Germany represents 6 percent of Areva's order book of euro44 billion.
Areva will not resort to mass layoffs in France but has instated a hiring freeze on support jobs such as information technology. Areva employs 8,000 people in support functions, including 6,000 in France. French support employees retiring or leaving the company for other reasons will not be replaced, Oursel said. He declined to put a figure on the number of jobs this policy could eliminate from the group's headcount.
At the same time Areva is suspending a number of projects around the globe, including the Eagle Rock Enrichment Facility near Idaho Falls.
Areva won a U.S. license to build and operate the planned $3 billion gas centrifuge uranium enrichment plant in Idaho in October, a key step in the company's plans to expand production of nuclear fuel in the United States.
The plant would have been used to enrich uranium for use in the manufacture of nuclear fuel for commercial power reactors and was planned to be in operation by 2014. A final decision on the project had been on hold pending the review of Areva's capital investments undertaken by Oursel and his new management team. Oursel took the helm in June.
Oursel said Areva would cut its total investments by 34 percent to euro7.7 billion over the 2012-2016 period, down from euro11.6 billion over 2007-2011.
Areva's shares rose 1.1 percent to euro19.41 in midday trading on the Paris stock exchange.
Areva said Monday it will post a massive full-year loss in 2011 because it had to set aside more than euro2 billion ($2.65 billion) to deal with the impacts of a troubled mining project in Namibia and Japan's Fukushima nuclear disaster in March.
Areva said it expects to make an operating loss of between euro1.4 billion and euro1.6 billion this year, compared to a profit of euro883 million in 2010.
Oursel's five-year turnaround strategy for the company is aimed at slashing its operating costs by up to euro1 billion annually by 2015.
The company said its 2011 results will include euro2.36 billion in financial charges, including euro1.46 billion for the Namibia mining operation and other projects undertaken in the Central African Republic and South Africa by Areva subsidiary UraMin.
Areva said its board of directors has set up a special committee of three independent supervisory board members to probe the company's 2007 acquisition of UraMin "in light of the significant amount of impairment" being recorded in its 2011 results.
Areva said its earnings would also be hurt by a drop in the number of new reactors being built around the world following the Japanese nuclear disaster.
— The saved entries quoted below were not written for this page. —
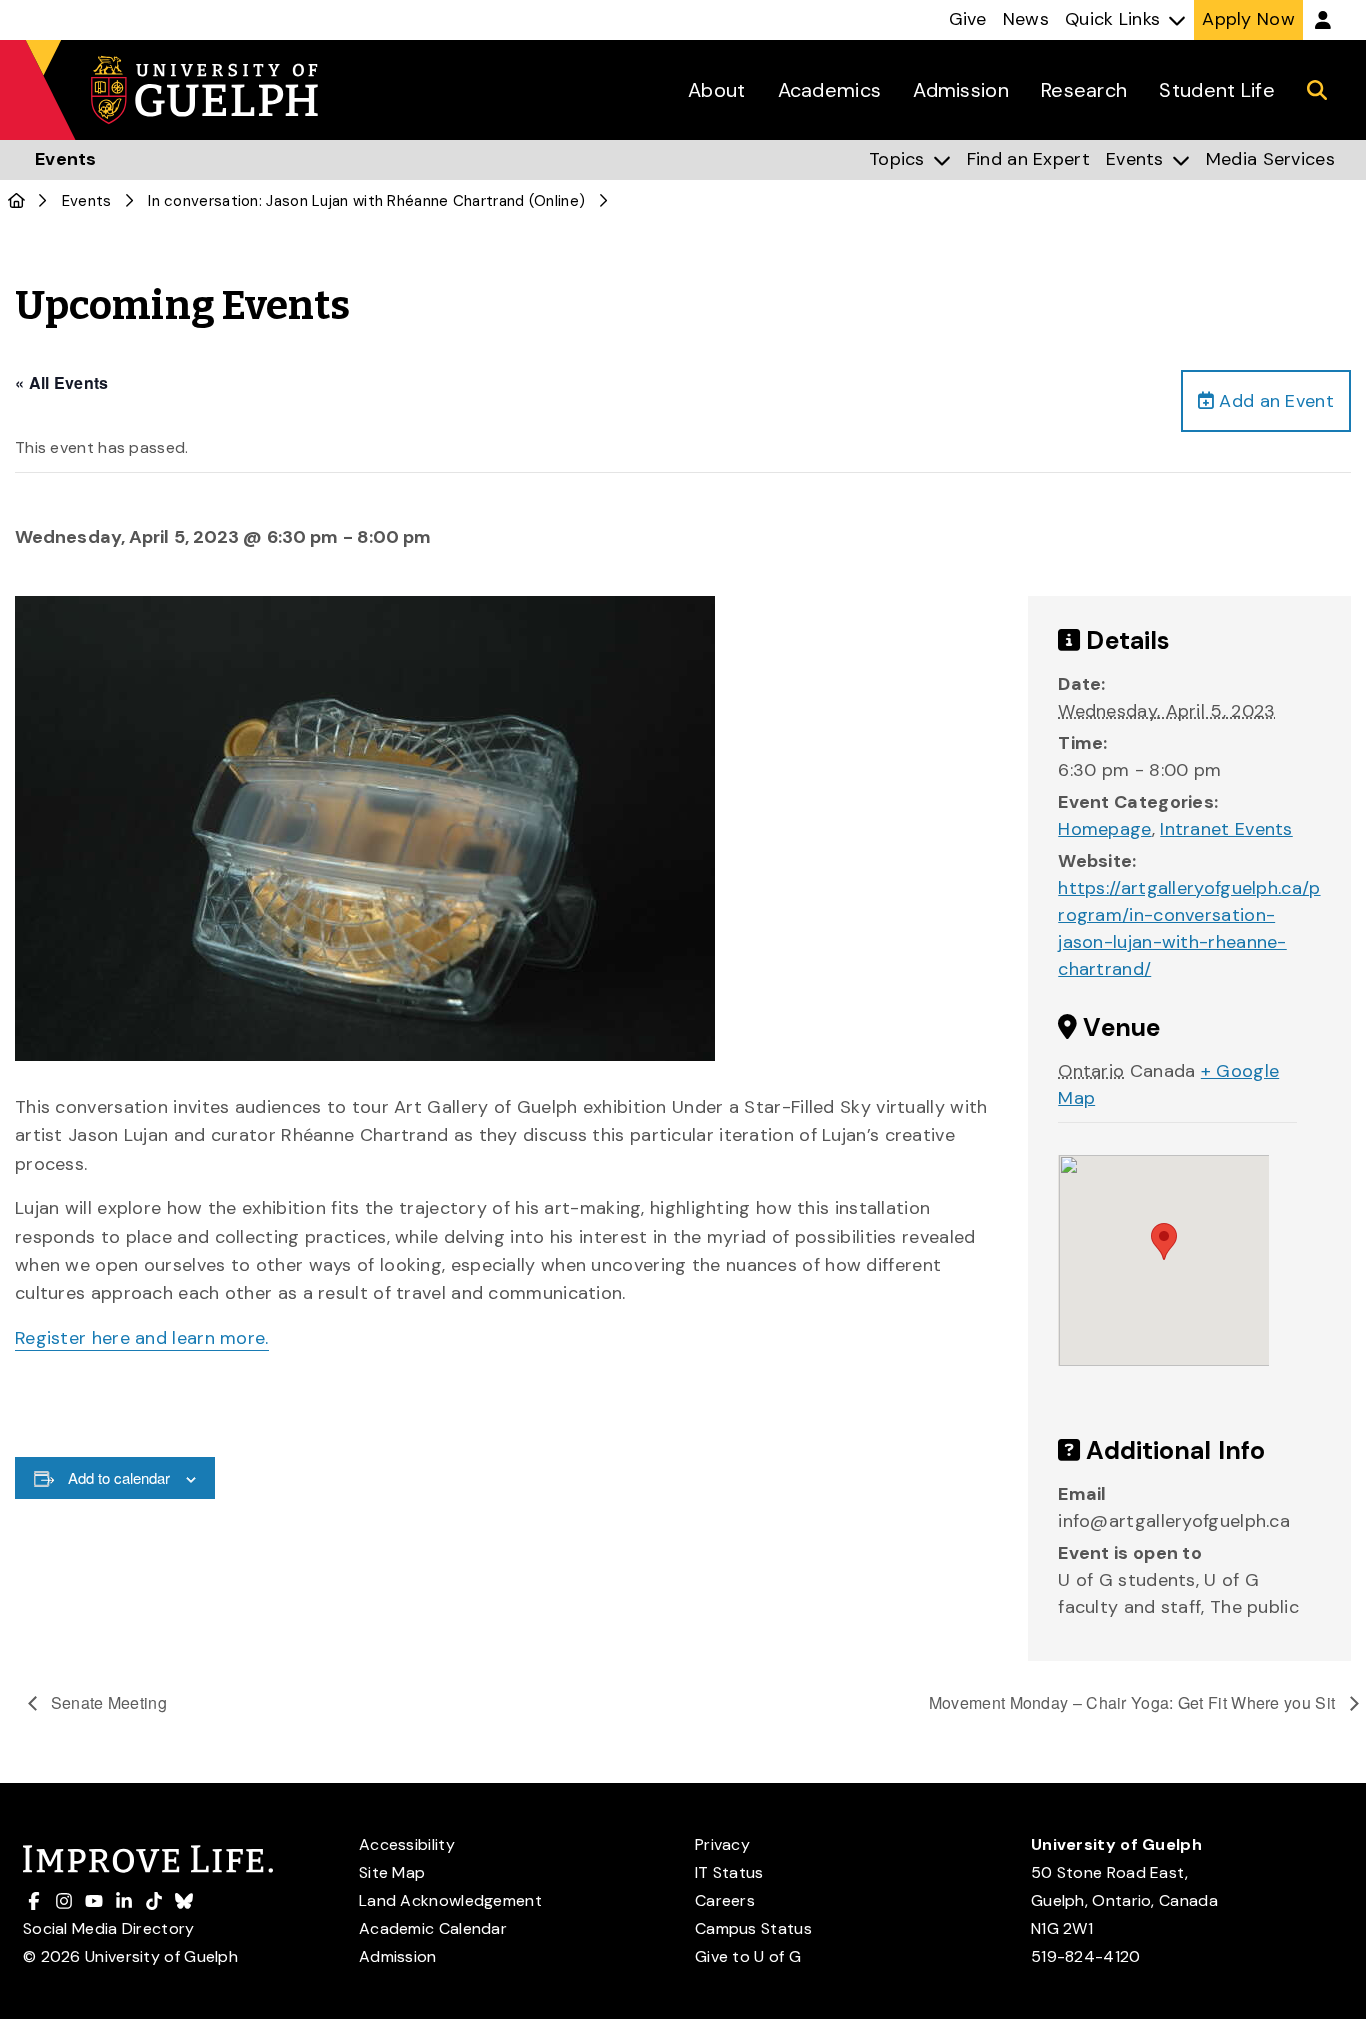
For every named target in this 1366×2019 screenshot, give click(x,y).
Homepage (1104, 829)
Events (87, 201)
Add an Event (1274, 401)
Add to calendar (119, 1477)
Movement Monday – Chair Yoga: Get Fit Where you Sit (1134, 1702)
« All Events (62, 382)
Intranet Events (1226, 829)
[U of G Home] (16, 201)
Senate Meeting (107, 1702)
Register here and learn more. (142, 1338)
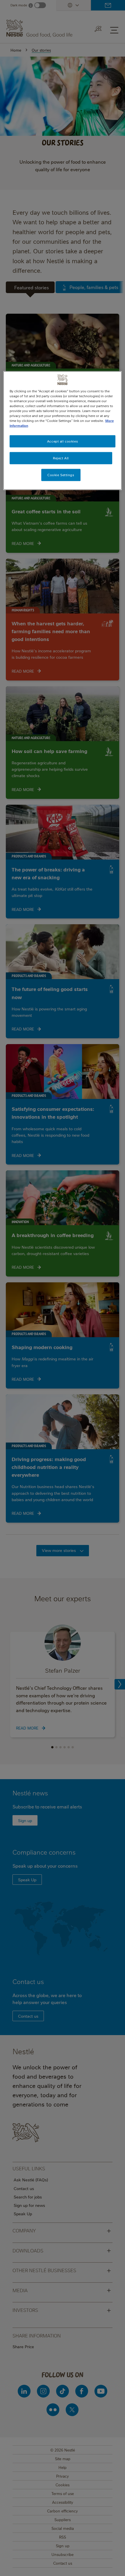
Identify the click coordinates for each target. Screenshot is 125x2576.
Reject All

This will also depress the price of uranium, which will have further negative impacts on Areva's earnings, the company said.
The company forecasts the global installed base of nuclear reactors will grow to 583 by 2030 from 378 last year. That represents a decrease from Areva's forecast last year that the installed base would grow to 659 over the next 20 years.
That was before the March 11 earthquake and tsunami that destroyed Japan's Fukushima nuclear plant's power and cooling systems, in the world's worst nuclear disaster since Chernobyl.
Oursel took over from long-time Areva boss Anne Lauvergeon last July after the executive known as "Atomic Anne" lost support within the French government, which owns nearly 75 percent of Areva's capital. His turnaround for the loss-making nuclear giant also calls for achieving 5-8 percent revenue growth per year in Areva's nuclear business by 2015.